Since in the denominator the R-squared term should tend to overwhelm the one, it should cancel out the R-squared term in the numerator leaving this. However, I still don't understand how to show that this contributes and infinitesimal amount to the contour integral and as such can be ignored.

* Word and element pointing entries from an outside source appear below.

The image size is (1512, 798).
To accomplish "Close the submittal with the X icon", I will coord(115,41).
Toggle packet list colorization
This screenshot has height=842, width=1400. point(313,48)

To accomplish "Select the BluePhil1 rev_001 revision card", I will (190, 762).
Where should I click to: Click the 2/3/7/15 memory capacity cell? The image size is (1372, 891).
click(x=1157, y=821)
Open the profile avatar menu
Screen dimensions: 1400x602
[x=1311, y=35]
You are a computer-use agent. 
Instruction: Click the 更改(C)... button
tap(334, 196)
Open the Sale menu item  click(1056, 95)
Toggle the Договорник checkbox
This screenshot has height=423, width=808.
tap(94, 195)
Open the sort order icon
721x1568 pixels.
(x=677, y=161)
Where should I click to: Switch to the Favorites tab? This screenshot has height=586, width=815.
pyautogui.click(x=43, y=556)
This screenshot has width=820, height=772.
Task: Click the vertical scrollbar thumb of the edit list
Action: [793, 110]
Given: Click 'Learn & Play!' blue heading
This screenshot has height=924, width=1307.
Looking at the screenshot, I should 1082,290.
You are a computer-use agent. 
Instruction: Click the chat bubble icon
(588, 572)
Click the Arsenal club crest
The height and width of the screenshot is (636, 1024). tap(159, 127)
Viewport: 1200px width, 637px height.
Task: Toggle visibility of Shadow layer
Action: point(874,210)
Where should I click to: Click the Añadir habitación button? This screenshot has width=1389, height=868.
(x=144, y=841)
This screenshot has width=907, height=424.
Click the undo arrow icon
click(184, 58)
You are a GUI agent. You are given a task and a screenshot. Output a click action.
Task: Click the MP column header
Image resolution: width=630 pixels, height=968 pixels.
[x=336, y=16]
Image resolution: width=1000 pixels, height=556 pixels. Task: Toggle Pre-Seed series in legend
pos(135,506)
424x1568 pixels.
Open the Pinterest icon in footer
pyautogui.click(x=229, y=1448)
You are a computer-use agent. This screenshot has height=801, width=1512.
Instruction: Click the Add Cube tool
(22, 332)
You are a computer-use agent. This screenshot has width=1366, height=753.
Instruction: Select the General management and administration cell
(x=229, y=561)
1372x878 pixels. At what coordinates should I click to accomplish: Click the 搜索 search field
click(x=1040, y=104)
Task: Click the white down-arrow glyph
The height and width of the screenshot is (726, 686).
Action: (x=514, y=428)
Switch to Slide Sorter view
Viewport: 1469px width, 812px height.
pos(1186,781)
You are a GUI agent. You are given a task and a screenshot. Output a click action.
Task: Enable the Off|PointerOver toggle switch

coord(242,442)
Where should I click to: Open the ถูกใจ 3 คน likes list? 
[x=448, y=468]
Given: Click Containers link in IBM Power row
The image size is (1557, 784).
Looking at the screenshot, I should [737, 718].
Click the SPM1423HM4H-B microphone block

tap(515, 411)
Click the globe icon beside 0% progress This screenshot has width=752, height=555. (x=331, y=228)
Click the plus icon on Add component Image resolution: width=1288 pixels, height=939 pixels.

If this is entirely wrong, then I must have misunderstood something. If it is, how would you go about properly proving that the arc contributes nothing to the contour?

Edit

Starting off with the last line: Is it reasonable to say:

lim_{R \rightarrow \infty} \int_{0}^{\pi} \frac{1}{2} e^{iaRe^{i \theta}}d\theta = lim_{R \rightarrow \infty} \int_{0}^{\pi} \frac{1}{2} e^{iae^{i \theta}}^{R} d\theta

And just focusing on the integrand:

e^{iae^{i \theta}}^{R} = e^{ia(cos(\theta)+i sin(\theta))}^{R} = e^{iacos(\theta) - asin(\theta)}^{R} = e^{iRacos(\theta)} e^{-R asin(\theta)}

lim_{R \rightarrow \infty} e^{-R asin(\theta)} e^{iRacos(\theta)} = (0) e^{iRacos(\theta)} = 0

And since the integrand is zero, the actual arc integral is likewise zero. Does this work, or am I completely off?

 

[Dick]

Oh, I see. Thanks for repeating that enough times that I finally get it. You are getting there with your last comment. |exp(iaz)|<=exp(-aRsin(theta)) which approaches zero as R->infinity if a*sin(theta)>0. That's why the half plane to close in has to be associated to the sign of a. And it's the exponential that forces the arc contribution to zero, even though counting R's in the numerator and the denominator from the other factors doesn't do it.

 

[Piamedes]

Thanks, that solves my problem